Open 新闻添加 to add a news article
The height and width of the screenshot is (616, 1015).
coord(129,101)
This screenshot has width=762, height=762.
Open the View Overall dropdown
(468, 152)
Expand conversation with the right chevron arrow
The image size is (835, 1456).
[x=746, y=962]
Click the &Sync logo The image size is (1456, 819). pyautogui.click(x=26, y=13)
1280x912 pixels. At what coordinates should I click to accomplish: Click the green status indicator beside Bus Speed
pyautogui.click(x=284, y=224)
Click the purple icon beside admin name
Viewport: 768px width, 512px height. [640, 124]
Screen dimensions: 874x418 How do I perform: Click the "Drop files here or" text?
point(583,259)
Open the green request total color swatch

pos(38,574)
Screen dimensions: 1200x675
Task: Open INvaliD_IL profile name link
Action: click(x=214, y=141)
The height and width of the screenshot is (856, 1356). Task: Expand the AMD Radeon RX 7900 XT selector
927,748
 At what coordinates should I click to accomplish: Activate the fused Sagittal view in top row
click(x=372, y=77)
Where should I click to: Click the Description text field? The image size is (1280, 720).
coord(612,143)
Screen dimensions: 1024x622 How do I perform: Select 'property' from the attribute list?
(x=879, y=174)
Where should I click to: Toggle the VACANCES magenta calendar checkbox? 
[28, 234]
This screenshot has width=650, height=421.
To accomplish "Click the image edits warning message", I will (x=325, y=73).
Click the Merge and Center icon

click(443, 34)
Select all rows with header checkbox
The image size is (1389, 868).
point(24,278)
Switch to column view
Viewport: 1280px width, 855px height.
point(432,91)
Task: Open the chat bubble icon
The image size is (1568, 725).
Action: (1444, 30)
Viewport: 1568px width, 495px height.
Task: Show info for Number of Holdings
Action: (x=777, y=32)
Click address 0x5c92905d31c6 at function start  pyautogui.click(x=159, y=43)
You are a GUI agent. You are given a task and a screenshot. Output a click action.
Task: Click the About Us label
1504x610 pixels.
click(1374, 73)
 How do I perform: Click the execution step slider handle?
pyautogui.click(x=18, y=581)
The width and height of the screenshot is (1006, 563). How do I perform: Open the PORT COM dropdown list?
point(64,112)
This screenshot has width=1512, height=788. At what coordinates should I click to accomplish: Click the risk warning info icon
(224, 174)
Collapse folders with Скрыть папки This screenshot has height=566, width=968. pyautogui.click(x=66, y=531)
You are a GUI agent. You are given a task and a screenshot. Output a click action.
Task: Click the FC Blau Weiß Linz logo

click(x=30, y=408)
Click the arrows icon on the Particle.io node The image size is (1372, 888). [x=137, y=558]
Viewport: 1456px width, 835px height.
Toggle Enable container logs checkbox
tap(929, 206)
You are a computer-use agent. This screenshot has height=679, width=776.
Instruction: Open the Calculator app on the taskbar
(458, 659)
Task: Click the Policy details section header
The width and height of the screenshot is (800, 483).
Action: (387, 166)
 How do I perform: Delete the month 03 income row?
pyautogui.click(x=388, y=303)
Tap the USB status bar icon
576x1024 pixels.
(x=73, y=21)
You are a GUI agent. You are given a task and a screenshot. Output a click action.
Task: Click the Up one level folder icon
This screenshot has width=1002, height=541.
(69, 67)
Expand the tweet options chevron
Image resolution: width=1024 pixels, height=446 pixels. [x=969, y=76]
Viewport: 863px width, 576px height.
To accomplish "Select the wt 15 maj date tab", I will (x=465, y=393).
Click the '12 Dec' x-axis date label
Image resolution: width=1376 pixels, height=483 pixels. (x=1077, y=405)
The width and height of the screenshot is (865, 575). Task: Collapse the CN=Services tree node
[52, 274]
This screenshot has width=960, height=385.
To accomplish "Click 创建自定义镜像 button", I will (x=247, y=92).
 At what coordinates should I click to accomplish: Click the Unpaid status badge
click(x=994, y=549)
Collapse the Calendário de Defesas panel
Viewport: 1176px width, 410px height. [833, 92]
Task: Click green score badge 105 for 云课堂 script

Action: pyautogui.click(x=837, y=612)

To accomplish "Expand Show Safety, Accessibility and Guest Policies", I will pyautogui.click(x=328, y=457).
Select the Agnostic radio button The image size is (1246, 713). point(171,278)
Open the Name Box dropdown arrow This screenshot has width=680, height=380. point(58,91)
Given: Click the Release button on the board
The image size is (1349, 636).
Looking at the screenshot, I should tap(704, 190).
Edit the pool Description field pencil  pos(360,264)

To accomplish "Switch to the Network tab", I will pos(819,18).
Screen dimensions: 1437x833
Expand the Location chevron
◇ ◇ ◇ ◇ ◇ ◇ ◇
Required work. When the line containing "Edit the pool" is reached, return it and every later line through the end of the listing above, unaltered and alone.

Completed task.
Edit the pool Description field pencil  pos(360,264)

To accomplish "Switch to the Network tab", I will pos(819,18).
Screen dimensions: 1437x833
Expand the Location chevron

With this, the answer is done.